August 2nd, 2010. In many ways it was just another day in baseball. The Royals got beat by 6 runs in Oakland. Brian Bannister wasn’t effective. Chris Getz let a runner score while he was arguing with the umpire. A perfectly executed hit and run was busted up when the shortstop caught the line drive while moving to cover 2nd base. Kila Ka’aihue got one pinch hit plate appearance. However in the bottom of the 8th inning, Greg Holland made his major league debut and as you may or may not know, Holland is the first draft pick by Dayton Moore to play for the Royals.
On the mound he seemed stiff and uncomfortable, which isn’t all that surprising for a 10th round draft pick out of Ball State Western Carolina University facing big league hitters for the first time. I’d imagine standing on a major league mound is a pretty intense experience the first time you do it. Things started off well when he got Rajai Davis to ground out. However, he followed that up by walking Gabe Gross and giving up back to back singles by Cliff Pennington and Coco Crisp which allowed Gross to score. Holland then loaded the bases by walking Daric Barton.
I would assume that the young mans mind was racing at this point. His entire baseball career might have been flashing before his eyes. I am sure he knows all about players who merely got their cup of coffee, got sent back down and never made it back to the majors. It was impossible not to see it on his face. Royals manager Ned Yost then emerged from the dugout instead of the pitching coach. Normally that means a new pitcher is coming into the game. Again, I’d imagine Holland thought his debut was over just like that. However, Yost went out there to offer some words of encouragement, not pull him from the game.
Whatever Yost said; it worked. Holland quickly got the next batter, Kurt Suzuki to ground into an inning ending double play. Just like that, Greg Holland was out of a bases loaded jam. The team was still down six to nothing, but things didn’t get much worse.

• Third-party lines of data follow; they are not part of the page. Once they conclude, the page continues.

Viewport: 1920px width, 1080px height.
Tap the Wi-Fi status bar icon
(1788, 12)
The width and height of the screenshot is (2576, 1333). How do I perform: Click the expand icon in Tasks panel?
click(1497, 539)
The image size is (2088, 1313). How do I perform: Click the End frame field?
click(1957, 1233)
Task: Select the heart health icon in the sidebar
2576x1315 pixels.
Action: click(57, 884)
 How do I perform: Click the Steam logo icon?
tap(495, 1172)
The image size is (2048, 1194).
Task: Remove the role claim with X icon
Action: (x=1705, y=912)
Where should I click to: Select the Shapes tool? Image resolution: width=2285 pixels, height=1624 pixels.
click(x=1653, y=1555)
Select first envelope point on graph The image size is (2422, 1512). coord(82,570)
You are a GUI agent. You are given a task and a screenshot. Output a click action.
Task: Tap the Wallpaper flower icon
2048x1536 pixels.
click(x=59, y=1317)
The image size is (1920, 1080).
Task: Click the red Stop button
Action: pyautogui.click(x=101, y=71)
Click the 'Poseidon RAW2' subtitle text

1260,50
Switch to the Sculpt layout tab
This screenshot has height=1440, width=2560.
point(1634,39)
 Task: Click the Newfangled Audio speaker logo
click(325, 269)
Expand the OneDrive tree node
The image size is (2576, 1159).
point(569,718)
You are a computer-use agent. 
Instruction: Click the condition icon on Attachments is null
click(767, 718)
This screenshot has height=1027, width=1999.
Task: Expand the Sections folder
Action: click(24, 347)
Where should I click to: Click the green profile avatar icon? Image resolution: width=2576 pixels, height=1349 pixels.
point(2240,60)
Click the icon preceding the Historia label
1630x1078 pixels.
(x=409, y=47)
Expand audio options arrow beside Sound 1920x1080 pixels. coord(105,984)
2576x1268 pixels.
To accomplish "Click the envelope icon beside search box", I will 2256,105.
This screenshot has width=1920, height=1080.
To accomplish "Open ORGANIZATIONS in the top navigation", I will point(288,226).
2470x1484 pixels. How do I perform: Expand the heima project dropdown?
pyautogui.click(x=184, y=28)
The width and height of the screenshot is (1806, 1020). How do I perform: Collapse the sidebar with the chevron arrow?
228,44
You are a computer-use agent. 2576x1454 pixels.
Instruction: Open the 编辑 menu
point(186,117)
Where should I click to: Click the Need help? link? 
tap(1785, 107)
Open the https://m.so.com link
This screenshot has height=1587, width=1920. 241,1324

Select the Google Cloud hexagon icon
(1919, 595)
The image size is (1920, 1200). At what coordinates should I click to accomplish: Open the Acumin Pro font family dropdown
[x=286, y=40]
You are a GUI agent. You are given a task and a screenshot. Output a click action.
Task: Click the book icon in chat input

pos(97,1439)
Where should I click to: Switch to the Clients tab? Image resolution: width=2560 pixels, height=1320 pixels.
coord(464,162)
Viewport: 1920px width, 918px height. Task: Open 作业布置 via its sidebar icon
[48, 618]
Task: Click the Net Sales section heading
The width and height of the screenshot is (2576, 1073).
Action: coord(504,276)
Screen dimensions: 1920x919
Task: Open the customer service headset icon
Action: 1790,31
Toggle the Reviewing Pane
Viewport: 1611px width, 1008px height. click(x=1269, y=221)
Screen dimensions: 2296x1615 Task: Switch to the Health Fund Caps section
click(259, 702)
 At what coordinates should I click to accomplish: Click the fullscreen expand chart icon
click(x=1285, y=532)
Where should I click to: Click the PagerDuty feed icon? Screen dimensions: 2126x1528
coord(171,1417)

It’s probably a little bit cheesy to use a single relief pitching appearance as a metaphor for the Dayton Moore regime, but I am going to do it anyway. Holland entered a game which the Royals had little hope of winning,which isn’t much different from what Dayton Moore inherited when he showed up as General Manager. He had some early success and made some odd moves which seemed a little like a guy finding his sea legs. Then things turned sour and the results were not as advertised. Finally, he got a reminder that he had a plan, just trust what you have and do what got you to where you are. Finally, something goes right and the current predicament is over.
The story isn’t written on Greg Hollands major league career just yet, and neither is the one on Dayton Moore. Things haven’t gone as well as anyone had hoped, its been rocky and ugly. There has been a handful of bright spots, but they’ve been overshadowed by numerous dark ones. Regardless of how many good individual pitches a pitcher makes, if you load the bases, you load the bases. However, it can be completely erased by a single double play ball.
Whatever unfolds in the future for Dayton Moore and the Royals, the possible excuses for not building a winning ballclub are dwindling. Just like a pitcher, it doesn’t matter what kind of stuff you have if you can’t get guys out. Both Holland and Dayton Moore will be judged by their results on the field. Personally, I hope both succeed wildly but we will have to keep watching and see.